In the preferred embodiment, the toothed sprocket section 20 is attached to a spoke 14, and is not adjustable. However, on every other spoke between the toothed section 20 is an adjustment plate 52, which can move in and out away from the hub and thus, change the affected circumference of the sprocket 10. This preferred embodiment is shown in FIGS. 1-3. Each of the teeth of the toothed section is called a sprocket tooth, and collectively are referred to as sprocket teeth.

FIG. 4 shows another possible configuration, in which the toothed section 20 is attached to or part of an adjustment plate 52 which is adjustable in its spacing from the hub 12. Alternative configurations of the sprocket 10 can include any combination of toothed sections and adjustment plate 52. For instance, every spoke of the sprocket body 22 can include a toothed section 20 as shown in FIG. 4. Alternatively, every other spoke 14 could include a toothed section as shown in FIG. 4.

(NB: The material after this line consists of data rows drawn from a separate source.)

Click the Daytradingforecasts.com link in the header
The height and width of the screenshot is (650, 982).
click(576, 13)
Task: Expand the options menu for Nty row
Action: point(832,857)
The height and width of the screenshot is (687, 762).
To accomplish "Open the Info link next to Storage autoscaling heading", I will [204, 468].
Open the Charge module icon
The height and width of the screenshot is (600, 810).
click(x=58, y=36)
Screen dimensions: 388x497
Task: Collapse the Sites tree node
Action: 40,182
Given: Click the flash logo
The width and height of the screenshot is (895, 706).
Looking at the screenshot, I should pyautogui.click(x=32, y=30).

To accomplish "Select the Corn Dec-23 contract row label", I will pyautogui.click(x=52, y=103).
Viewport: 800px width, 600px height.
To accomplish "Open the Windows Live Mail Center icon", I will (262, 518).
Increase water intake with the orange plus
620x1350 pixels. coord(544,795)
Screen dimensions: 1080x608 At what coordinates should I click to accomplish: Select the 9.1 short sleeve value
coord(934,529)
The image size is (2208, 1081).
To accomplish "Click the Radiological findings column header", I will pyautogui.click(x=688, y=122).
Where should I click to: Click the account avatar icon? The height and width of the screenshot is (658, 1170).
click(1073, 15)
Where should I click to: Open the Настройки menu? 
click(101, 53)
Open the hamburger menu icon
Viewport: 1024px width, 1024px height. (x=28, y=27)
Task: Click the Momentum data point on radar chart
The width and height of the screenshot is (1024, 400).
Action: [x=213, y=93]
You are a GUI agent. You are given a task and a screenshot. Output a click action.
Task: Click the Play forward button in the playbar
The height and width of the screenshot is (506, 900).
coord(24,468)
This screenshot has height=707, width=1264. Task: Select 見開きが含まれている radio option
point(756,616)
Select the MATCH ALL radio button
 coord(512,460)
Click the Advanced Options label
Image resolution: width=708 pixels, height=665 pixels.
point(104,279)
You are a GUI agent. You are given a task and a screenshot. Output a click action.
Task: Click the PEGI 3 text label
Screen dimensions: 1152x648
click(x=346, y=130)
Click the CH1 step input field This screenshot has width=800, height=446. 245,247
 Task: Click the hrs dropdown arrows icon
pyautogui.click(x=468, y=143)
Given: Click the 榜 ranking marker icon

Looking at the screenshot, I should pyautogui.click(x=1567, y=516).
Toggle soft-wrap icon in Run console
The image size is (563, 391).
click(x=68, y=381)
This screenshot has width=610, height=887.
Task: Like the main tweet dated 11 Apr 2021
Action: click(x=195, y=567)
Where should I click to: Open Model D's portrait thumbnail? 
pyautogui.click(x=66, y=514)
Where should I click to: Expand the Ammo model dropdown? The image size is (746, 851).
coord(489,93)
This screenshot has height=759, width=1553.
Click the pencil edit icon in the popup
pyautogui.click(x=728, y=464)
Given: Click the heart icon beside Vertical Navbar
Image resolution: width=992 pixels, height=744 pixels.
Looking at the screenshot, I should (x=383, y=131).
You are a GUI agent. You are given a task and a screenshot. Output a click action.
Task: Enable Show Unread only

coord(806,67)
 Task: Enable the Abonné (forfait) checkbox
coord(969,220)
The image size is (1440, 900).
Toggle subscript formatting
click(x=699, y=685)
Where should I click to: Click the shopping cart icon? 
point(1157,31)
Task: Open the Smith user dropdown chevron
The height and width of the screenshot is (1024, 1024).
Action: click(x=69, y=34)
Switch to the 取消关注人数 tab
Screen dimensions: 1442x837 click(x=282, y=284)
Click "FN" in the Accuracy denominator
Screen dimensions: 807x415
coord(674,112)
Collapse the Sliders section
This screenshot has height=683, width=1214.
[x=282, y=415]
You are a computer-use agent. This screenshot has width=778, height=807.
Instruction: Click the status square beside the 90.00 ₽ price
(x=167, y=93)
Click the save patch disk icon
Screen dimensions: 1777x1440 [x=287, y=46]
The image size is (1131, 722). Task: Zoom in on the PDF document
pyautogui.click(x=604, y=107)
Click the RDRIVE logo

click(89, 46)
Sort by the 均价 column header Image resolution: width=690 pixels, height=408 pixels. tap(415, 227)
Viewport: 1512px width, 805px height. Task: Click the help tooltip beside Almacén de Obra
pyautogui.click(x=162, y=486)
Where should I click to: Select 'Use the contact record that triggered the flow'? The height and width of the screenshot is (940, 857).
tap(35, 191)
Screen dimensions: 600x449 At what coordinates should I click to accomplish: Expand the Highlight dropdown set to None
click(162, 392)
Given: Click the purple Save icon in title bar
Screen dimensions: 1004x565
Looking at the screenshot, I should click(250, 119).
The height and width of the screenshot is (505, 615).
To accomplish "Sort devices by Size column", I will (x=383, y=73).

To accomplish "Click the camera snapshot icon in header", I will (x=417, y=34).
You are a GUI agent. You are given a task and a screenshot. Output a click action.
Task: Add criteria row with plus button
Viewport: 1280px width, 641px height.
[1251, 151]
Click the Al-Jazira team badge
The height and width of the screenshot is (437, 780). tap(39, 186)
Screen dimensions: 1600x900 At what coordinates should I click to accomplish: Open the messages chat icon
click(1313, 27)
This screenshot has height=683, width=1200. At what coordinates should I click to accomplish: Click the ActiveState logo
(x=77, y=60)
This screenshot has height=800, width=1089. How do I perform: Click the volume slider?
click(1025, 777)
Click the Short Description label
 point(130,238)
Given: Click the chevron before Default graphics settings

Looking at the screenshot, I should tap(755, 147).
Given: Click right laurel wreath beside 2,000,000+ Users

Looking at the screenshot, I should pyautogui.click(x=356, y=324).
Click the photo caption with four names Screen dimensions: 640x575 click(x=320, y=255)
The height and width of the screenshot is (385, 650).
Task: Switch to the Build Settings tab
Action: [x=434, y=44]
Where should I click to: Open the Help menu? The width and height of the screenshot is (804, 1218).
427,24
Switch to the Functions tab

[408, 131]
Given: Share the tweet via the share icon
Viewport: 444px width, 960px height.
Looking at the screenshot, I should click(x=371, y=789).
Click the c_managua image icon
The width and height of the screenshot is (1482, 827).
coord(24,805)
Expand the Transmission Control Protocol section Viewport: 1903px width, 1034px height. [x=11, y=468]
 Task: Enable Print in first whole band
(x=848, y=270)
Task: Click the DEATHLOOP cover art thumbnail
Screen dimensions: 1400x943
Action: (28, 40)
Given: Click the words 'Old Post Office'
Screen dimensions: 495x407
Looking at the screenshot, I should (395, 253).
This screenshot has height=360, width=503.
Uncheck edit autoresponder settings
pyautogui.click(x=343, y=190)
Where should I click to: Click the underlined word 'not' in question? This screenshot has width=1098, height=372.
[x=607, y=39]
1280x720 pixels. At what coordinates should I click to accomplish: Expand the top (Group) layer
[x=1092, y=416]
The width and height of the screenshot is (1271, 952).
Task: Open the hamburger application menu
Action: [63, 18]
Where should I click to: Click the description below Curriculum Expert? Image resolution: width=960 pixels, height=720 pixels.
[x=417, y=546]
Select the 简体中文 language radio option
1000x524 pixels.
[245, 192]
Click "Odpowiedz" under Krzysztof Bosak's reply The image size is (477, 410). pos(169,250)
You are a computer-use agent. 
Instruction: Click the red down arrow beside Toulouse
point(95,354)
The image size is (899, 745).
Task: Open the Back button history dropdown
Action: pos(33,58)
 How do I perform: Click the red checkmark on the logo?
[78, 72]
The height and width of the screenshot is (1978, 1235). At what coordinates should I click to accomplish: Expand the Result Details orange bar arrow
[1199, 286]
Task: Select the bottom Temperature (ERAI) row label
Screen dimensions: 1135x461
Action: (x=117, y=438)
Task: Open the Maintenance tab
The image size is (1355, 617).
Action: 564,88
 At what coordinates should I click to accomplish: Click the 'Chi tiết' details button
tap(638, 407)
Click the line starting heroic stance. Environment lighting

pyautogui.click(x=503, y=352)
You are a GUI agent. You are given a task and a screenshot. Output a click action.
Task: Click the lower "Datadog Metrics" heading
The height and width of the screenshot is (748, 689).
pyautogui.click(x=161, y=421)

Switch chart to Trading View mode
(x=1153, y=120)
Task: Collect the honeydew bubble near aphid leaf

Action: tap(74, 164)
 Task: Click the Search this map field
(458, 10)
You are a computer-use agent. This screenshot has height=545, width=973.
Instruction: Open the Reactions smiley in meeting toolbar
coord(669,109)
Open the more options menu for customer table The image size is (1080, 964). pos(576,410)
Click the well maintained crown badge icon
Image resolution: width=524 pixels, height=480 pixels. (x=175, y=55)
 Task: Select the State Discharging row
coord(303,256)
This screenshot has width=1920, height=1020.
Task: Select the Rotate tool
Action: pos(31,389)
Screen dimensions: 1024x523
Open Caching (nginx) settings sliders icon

FIG. 5 shows an alternative configuration of the sprocket 10, in which the toothed section 20 is attached to a rim section 18, and moves in and out with the rim section 18. As with other embodiments, this could be on every spoke, could be on every other spoke, or could equally well be placed on a sprocket in which the sprocket body is a solid disc rather than one containing spokes.

While there is shown and described the present preferred embodiment of the invention, it is to be distinctly understood that this invention is not limited thereto but may be variously embodied to practice within the scope of the following claims. From the foregoing description, it will be apparent that various changes may be made without departing from the spirit and scope of the invention as defined by the following claims.